--- BEGIN DATASET EXTRACT ---

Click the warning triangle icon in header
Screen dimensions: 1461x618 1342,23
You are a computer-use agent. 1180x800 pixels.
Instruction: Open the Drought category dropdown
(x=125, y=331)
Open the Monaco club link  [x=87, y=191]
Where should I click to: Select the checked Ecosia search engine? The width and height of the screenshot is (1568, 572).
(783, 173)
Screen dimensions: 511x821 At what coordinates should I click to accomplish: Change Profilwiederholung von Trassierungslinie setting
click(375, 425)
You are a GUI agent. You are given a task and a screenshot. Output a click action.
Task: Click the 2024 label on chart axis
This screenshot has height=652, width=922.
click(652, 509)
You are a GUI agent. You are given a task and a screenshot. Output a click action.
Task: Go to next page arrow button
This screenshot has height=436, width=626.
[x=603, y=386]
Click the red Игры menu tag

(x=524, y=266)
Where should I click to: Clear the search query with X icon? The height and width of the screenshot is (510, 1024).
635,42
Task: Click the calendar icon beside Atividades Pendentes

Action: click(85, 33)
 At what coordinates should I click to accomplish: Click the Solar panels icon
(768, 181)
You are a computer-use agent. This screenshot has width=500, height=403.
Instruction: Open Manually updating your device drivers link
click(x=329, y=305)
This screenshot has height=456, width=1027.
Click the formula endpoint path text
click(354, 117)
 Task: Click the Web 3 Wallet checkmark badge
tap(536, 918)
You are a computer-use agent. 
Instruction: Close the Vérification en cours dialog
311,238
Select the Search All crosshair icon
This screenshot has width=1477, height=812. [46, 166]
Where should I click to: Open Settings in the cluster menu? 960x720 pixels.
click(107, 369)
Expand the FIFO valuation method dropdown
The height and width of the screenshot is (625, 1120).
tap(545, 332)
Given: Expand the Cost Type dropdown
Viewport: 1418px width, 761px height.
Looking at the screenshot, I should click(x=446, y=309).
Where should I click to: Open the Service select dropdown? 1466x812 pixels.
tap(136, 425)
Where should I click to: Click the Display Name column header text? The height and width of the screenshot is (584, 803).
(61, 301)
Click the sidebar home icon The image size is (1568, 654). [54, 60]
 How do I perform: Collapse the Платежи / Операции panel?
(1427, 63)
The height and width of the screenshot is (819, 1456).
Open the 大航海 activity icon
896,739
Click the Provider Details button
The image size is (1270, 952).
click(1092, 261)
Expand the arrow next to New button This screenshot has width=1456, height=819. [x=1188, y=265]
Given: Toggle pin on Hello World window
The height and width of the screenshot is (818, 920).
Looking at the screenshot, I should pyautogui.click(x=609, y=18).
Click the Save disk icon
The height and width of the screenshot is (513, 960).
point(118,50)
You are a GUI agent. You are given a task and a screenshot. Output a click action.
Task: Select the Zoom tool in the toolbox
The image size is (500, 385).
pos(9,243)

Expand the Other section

--- END DATASET EXTRACT ---

→ **DIRECTIONS**: Turn the material above into a numbered list with one line per item, leaving out the blank lines.

→ **FINISHED ANSWER**:
1. Click the warning triangle icon in header
2. Screen dimensions: 1461x618 1342,23
3. You are a computer-use agent. 1180x800 pixels.
4. Instruction: Open the Drought category dropdown
5. (x=125, y=331)
6. Open the Monaco club link  [x=87, y=191]
7. Where should I click to: Select the checked Ecosia search engine? The width and height of the screenshot is (1568, 572).
8. (783, 173)
9. Screen dimensions: 511x821 At what coordinates should I click to accomplish: Change Profilwiederholung von Trassierungslinie setting
10. click(375, 425)
11. You are a GUI agent. You are given a task and a screenshot. Output a click action.
12. Task: Click the 2024 label on chart axis
13. This screenshot has height=652, width=922.
14. click(652, 509)
15. You are a GUI agent. You are given a task and a screenshot. Output a click action.
16. Task: Go to next page arrow button
17. This screenshot has height=436, width=626.
18. [x=603, y=386]
19. Click the red Игры menu tag
20. (x=524, y=266)
21. Where should I click to: Clear the search query with X icon? The height and width of the screenshot is (510, 1024).
22. 635,42
23. Task: Click the calendar icon beside Atividades Pendentes
24. Action: click(85, 33)
25.  At what coordinates should I click to accomplish: Click the Solar panels icon
26. (768, 181)
27. You are a computer-use agent. This screenshot has width=500, height=403.
28. Instruction: Open Manually updating your device drivers link
29. click(x=329, y=305)
30. This screenshot has height=456, width=1027.
31. Click the formula endpoint path text
32. click(354, 117)
33.  Task: Click the Web 3 Wallet checkmark badge
34. tap(536, 918)
35. You are a computer-use agent. 
36. Instruction: Close the Vérification en cours dialog
37. 311,238
38. Select the Search All crosshair icon
39. This screenshot has width=1477, height=812. [46, 166]
40. Where should I click to: Open Settings in the cluster menu? 960x720 pixels.
41. click(107, 369)
42. Expand the FIFO valuation method dropdown
43. The height and width of the screenshot is (625, 1120).
44. tap(545, 332)
45. Given: Expand the Cost Type dropdown
46. Viewport: 1418px width, 761px height.
47. Looking at the screenshot, I should click(x=446, y=309).
48. Where should I click to: Open the Service select dropdown? 1466x812 pixels.
49. tap(136, 425)
50. Where should I click to: Click the Display Name column header text? The height and width of the screenshot is (584, 803).
51. (61, 301)
52. Click the sidebar home icon The image size is (1568, 654). [54, 60]
53.  How do I perform: Collapse the Платежи / Операции panel?
54. (1427, 63)
55. The height and width of the screenshot is (819, 1456).
56. Open the 大航海 activity icon
57. 896,739
58. Click the Provider Details button
59. The image size is (1270, 952).
60. click(1092, 261)
61. Expand the arrow next to New button This screenshot has width=1456, height=819. [x=1188, y=265]
62. Given: Toggle pin on Hello World window
63. The height and width of the screenshot is (818, 920).
64. Looking at the screenshot, I should pyautogui.click(x=609, y=18).
65. Click the Save disk icon
66. The height and width of the screenshot is (513, 960).
67. point(118,50)
68. You are a GUI agent. You are given a task and a screenshot. Output a click action.
69. Task: Select the Zoom tool in the toolbox
70. The image size is (500, 385).
71. pos(9,243)
72. Expand the Other section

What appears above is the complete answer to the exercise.